Here’s a practical example showing how to process a list of URLs in parallel:

func main() {
    // create a worker that fetches URLs
    worker := pool.WorkerFunc[string](func(ctx context.Context, url string) error {
        resp, err := http.Get(url)
        if err != nil {
            return fmt.Errorf("failed to fetch %s: %w", url, err)
        }
        defer resp.Body.Close()

        if resp.StatusCode != http.StatusOK {
            return fmt.Errorf("bad status code from %s: %d", url, resp.StatusCode)
        }
        return nil
    })

    // create a pool with 5 workers 
    p := pool.New[string](5, worker).WithContinueOnError(), // don't stop on errors

    // start the pool
    if err := p.Go(context.Background()); err != nil {
        log.Fatal(err)
    }

    // submit URLs for processing
    urls := []string{
        "https://example.com",
        "https://example.org",
        "https://example.net",
    }

    go func() {
        // submit URLs and signal when done
        defer p.Close(context.Background())
        for _, url := range urls {
            p.Submit(url)
        }
    }()

    // wait for all URLs to be processed
    if err := p.Wait(context.Background()); err != nil {
        log.Printf("some URLs failed: %v", err)
    }

    // get metrics
    metrics := p.Metrics()
    stats := metrics.GetStats()
    fmt.Printf("Processed: %d, Errors: %d, Time taken: %v\n",
        stats.Processed, stats.Errors, stats.TotalTime)
}

For more examples, see the examples directory.

Motivation

While Go provides excellent primitives for concurrent programming with goroutines, channels, and sync primitives, building production-ready concurrent data processing systems often requires more sophisticated patterns.
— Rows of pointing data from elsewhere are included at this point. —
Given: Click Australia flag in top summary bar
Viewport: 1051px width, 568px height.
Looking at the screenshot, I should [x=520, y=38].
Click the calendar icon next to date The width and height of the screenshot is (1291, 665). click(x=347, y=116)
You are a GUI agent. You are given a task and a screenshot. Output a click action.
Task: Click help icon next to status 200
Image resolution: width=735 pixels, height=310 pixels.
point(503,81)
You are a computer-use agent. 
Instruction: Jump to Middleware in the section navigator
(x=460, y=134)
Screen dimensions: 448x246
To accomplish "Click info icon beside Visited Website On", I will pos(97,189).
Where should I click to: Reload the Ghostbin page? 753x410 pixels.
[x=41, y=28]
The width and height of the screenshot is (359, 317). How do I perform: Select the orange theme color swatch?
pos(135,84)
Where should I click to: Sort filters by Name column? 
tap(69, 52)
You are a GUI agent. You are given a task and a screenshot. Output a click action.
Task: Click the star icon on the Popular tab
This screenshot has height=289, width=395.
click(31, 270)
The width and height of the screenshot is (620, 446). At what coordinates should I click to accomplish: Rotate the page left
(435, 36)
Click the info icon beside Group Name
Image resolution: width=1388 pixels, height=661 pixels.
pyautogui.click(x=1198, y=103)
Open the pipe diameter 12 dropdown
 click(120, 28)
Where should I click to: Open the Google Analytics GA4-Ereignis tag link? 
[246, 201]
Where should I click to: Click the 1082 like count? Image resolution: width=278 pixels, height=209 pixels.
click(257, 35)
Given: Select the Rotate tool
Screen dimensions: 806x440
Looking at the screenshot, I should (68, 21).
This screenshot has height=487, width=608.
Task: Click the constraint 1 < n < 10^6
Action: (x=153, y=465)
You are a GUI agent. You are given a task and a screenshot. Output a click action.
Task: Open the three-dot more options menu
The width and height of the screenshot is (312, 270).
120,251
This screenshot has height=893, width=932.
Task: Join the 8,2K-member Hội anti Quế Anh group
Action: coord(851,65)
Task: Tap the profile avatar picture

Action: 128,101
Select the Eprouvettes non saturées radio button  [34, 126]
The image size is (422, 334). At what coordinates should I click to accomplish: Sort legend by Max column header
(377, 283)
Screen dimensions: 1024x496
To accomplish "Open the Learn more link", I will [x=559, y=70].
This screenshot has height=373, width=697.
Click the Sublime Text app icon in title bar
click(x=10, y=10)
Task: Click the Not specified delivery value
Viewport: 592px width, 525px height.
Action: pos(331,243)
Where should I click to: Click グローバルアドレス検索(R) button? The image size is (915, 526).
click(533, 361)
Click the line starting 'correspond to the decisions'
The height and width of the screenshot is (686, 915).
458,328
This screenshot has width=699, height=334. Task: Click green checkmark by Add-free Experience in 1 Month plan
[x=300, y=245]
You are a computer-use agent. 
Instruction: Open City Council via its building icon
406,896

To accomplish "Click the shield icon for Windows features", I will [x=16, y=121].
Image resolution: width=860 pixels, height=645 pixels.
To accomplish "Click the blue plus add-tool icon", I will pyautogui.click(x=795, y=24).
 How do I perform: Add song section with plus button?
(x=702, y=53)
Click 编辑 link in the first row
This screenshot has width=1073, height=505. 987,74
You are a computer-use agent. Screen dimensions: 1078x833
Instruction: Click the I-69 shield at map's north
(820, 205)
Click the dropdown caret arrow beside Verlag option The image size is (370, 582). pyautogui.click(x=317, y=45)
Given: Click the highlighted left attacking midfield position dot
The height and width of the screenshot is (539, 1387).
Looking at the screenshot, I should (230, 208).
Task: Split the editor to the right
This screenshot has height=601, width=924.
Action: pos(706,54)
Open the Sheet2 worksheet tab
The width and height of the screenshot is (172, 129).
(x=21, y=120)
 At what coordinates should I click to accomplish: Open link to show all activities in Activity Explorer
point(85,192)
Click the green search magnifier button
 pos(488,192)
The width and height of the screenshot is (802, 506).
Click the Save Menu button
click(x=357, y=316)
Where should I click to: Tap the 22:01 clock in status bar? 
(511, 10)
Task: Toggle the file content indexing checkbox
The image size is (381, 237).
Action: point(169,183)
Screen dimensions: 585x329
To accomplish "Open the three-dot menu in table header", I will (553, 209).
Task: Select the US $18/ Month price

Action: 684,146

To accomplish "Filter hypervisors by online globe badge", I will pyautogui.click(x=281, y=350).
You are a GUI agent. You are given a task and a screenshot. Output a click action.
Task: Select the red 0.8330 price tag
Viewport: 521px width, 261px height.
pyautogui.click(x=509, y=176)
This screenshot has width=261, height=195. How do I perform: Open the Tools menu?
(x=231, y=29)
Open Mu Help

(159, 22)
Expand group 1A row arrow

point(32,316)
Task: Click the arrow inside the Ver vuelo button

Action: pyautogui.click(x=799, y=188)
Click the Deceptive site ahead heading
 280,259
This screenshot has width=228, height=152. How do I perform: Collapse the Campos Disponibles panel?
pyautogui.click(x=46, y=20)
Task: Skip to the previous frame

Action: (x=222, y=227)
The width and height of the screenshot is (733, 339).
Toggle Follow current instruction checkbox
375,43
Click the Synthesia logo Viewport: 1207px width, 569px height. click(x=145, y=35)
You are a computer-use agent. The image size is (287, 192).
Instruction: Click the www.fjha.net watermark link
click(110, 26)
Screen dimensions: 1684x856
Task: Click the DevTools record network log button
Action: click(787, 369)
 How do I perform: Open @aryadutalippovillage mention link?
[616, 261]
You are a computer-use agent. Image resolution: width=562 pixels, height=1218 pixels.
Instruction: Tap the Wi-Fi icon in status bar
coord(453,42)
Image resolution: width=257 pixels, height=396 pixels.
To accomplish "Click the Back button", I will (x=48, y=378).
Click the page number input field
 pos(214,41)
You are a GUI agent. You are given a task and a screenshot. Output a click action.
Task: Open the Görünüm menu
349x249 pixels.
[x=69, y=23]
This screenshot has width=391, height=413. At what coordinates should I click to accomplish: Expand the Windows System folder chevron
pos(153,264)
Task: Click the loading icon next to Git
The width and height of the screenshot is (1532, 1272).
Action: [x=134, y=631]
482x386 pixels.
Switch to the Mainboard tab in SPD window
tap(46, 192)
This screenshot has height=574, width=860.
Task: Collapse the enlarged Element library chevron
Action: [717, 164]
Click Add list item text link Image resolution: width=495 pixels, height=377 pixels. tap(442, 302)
This package emerged from real-world needs encountered in various projects where basic concurrency primitives weren’t enough.

Common challenges this package addresses:

  1. Stateful Processing - Need to maintain worker-specific state (counters, caches, connections) - Each worker requires its own resources (database connections, file handles) - State needs to be isolated to avoid synchronization

  2. Controlled Work Distribution - Ensuring related items are processed by the same worker - Maintaining processing order for specific groups of items - Optimizing cache usage by routing similar items together

  3. Resource Management - Limiting number of goroutines in large-scale processing - Managing cleanup of worker resources - Handling graceful shutdown

  4. Performance Optimization - Batching items to reduce channel communication overhead - Balancing worker load with different distribution strategies - Buffering to handle uneven processing speeds

  5. Operational Visibility - Need for detailed metrics about processing - Understanding bottlenecks and performance issues - Monitoring system health

Core Concepts

Worker Types

The pool supports three ways to implement and manage workers:

  1. Core Interface:

    // Worker is the interface that wraps the Do method
    type Worker[T any] interface {
        Do(ctx context.Context, v T) error
    }
    
    // WorkerFunc is an adapter to allow using ordinary functions as Workers
    type WorkerFunc[T any] func(ctx context.Context, v T) error
    
    func (f WorkerFunc[T]) Do(ctx context.Context, v T) error { return f(ctx, v) }
    

  2. Stateless Shared Workers:

    // single worker instance shared between all goroutines
    worker := pool.WorkerFunc[string](func(ctx context.Context, v string) error {
        // process v
        return nil
    })
    
    p := pool.New[string](5, worker)
    
    - One worker instance serves all goroutines - Good for stateless operations - More memory efficient

  3. Per-Worker Instances:

    type dbWorker struct {
        conn *sql.DB
        processed int
    }
    
    func (w *dbWorker) Do(ctx context.Context, v string) error {
        w.processed++
        return w.conn.ExecContext(ctx, "INSERT INTO items (value) VALUES (?)", v)
    }
    
    // create new instance for each goroutine
    maker := func() pool.Worker[string] {
        w := &dbWorker{
            conn: openConnection(), // each worker gets own connection
        }
        return w
    }
    
    p := pool.NewStateful[string](5, maker)
    

Batching Processing

Batching reduces channel communication overhead by processing multiple items at once:

// process items in batches of 10
p := pool.New[string](2, worker).WithBatchSize(10)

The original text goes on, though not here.